Yes on the internet you can generally find a piece of text that is
wrong but suits the purpose.

For example the article goes on to describe the German radio
navigation aids as radar guidance systems. It also repeats the
lone German bomber over London on 24/25 August 1940 myth,

"After dark on the 24th the attacks were stepped up, and
some 170 German aircraft ranged over England from the
borderland to Kent. Largely due to bad navigation bombers
directed to Rochester and the Thameshaven oil-tanks
dropped their loads on the City of London. For the first time
since the Gothas of 1918, Central London was damaged in
an air raid. Fires burned at London Wall, and boroughs like
Islington, Tottenham, Finsbury, Millwall, Stepney, East Ham,
Leyton, Coulsdon and Bethnel Green all received their share."

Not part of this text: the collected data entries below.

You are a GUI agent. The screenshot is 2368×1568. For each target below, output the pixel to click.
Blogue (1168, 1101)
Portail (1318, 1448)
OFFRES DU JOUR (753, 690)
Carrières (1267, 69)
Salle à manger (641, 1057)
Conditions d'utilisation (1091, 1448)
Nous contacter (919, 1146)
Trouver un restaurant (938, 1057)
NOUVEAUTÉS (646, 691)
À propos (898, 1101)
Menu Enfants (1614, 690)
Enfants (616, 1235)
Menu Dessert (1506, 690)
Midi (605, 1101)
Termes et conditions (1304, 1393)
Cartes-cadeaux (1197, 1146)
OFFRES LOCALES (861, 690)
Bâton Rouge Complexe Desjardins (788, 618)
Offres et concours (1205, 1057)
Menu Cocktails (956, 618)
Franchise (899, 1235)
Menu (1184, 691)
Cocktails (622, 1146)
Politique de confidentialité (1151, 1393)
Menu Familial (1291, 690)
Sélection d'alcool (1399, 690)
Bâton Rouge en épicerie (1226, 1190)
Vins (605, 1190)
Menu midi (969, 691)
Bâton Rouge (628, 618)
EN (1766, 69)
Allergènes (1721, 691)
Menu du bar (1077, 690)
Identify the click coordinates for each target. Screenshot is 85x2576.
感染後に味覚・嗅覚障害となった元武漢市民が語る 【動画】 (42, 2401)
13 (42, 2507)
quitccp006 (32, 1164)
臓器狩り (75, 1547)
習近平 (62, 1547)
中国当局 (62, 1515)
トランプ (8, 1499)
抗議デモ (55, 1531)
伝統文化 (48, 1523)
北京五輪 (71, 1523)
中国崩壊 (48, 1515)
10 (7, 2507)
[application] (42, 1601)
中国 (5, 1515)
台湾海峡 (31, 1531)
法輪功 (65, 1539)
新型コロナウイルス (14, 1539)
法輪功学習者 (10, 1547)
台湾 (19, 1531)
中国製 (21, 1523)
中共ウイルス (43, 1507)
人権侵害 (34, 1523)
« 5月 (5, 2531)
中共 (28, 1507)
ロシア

The Narrow Margin, Wood and Dempster.

The Peoples War by Angus Calder, notes "considerable fires".

Lot of damage by one bomber.

Flying well over 1,000 sorties over several days of strikes to drop
5 tons of bombs makes the Luftwaffe the most inefficient military
air force around. Just think what the army would make of that level
of support as it tried to attack the city.

The point of this respons is not to start an argument about this
topic, simply to let everyone know that I have read sources that
contradict what was stated by Keith in the prior post regarding
Rotterdam. We could all continue argueing by stating all the sources
which back up our opinion, but this is not my intention by any means.
History is the interpretation of the past and therefore will always be
dependant on how "we" as individuals interpret it.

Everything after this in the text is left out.